Digital imaging devices are increasingly used for color measurements in fields such as forensics, the food industry, and ecological and medical research. Especially concerning the skin, in the follow-up of benign or malignant lesions, it is crucial to ensure that the measured colors are accurate and reproducible. Several color calibration methods having been presented over the last few years. However, the choice of illuminant used remains a major source of color misinterpretation, thus, much effort is being spent in trying to evaluate this a posteriori. The device presented overcomes this problem by integrating its own light source, although corrections in lighting heterogeneity are still required. In this paper, we present a lighting modelling technique used for shading correction which improves color consistency (as assessed by ΔE evaluation versus colorimeter), noise filtering, computation time, and memory consumption for this type of device.

A new stochastic inverse identification of the mechanical properties of human skin

The study of the mechanical properties of human skin is a key point to better understand surgery, skin ageing and pathologies. As the skin is a living tissue, it must be studied in vivo, hence analytical solutions are really difficult to obtain. In this study, a new stochastic inverse method for the identification of its mechanical properties is proposed. The developed optimization method is first presented. It is based on an iterative stochastic approach which ensures the identification of a global extremum. The suction actual case study is then analysed through comparisons between experimental data and finite element models of this test. Only the elastic components of the skin are considered here. The solutions for the recursive least squares and Gauss-Newtons problems are finally compared with the proposed approach to conclude this study and to briefly present our future works.
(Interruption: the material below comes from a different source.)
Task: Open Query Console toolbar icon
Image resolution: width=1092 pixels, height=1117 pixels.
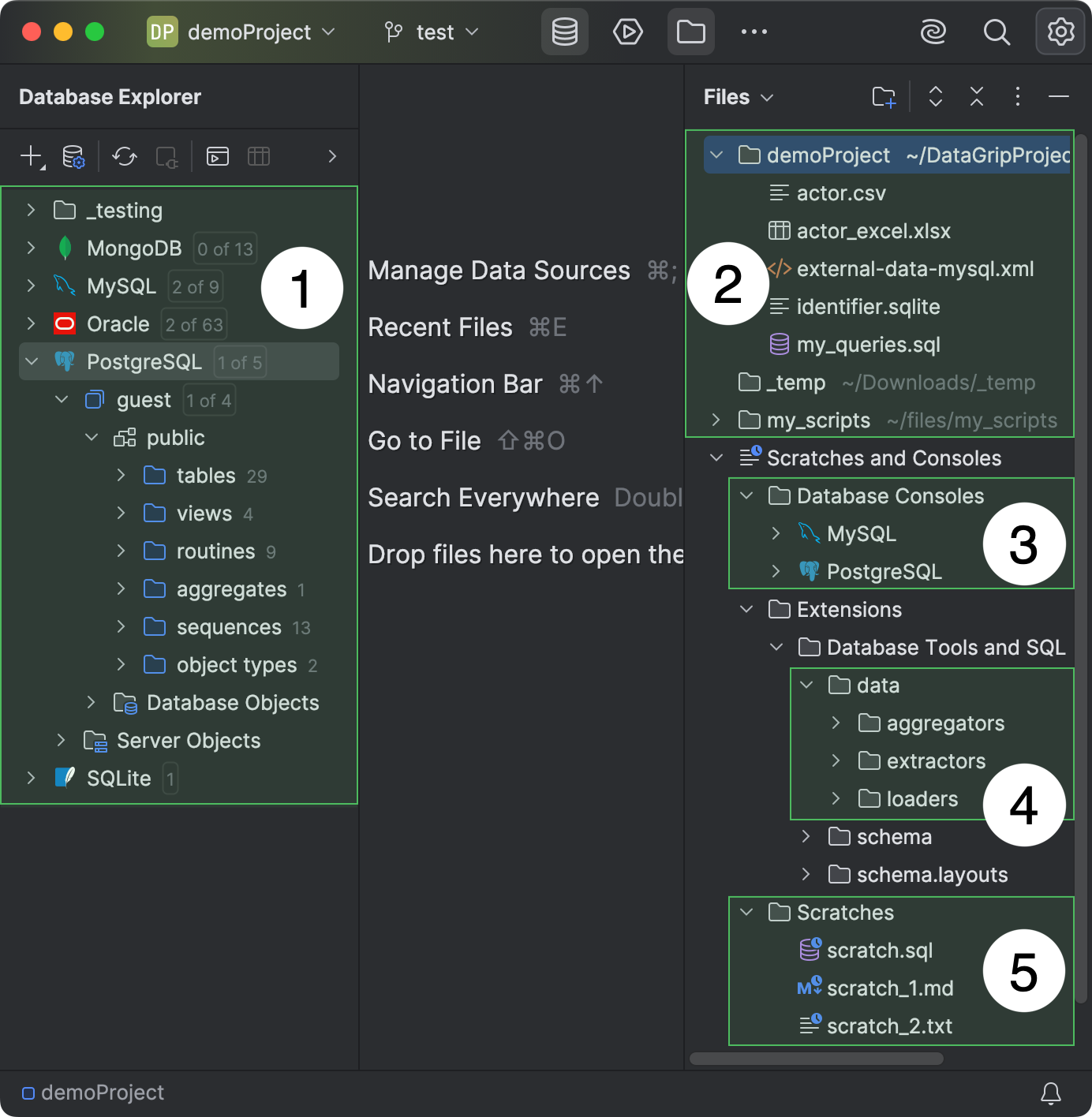Action: (217, 156)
A method to individually consider the dermis thickness for skin mechanical analyses

The skin clinical studies usually require a large number of measurements to statistically analyse the effects of a medical treatment on its mechanical properties. Hence, rapid and relevant numerical methods need to be used. Owing to its multi-layered structure, which is composed of three main entities, namely the epidermis, the dermis and the hypodermis (Agache et al. 1992), and due to its complex behaviour law (Delalleau et al. 2007a), the skin mechanical properties analysis is notoriously a difficult problem. Numerical studies thus generally propose to use simplifying assumptions that are rarely discussed (Delalleau et al. 2007b). Most of them are related to the skin behaviour law, which is usually considered as isotropic and hyperelastic. However, besides the considered behaviour law, one of the most important questions is related to the geometrical aspects of the skin tissue which is generally modelled as a single layer (Hendricks et al. 2003; Delalleau et al. 2007a). This paper first aims at comparing elastographic images and finite element calculations to state for an order of magnitude of the hypodermis elastic modulus. Owing to its considered low value, the skin model can be reduced to a single layer which accounts for the epidermis and the dermis thicknesses. To individually consider such a thickness, a specific procedure, based on active contour imaging techniques, is used to process high-frequency ultrasound images of the skin. This measurement finally stands for an input of the inverse identification computation. A stochastic optimisation technique is used to compare the experimental measurements with a thicknessinterpolated numerical data basis. An experimental study is finally presented to illustrate the theoretical aspects of this paper and to conclude on our current prospects.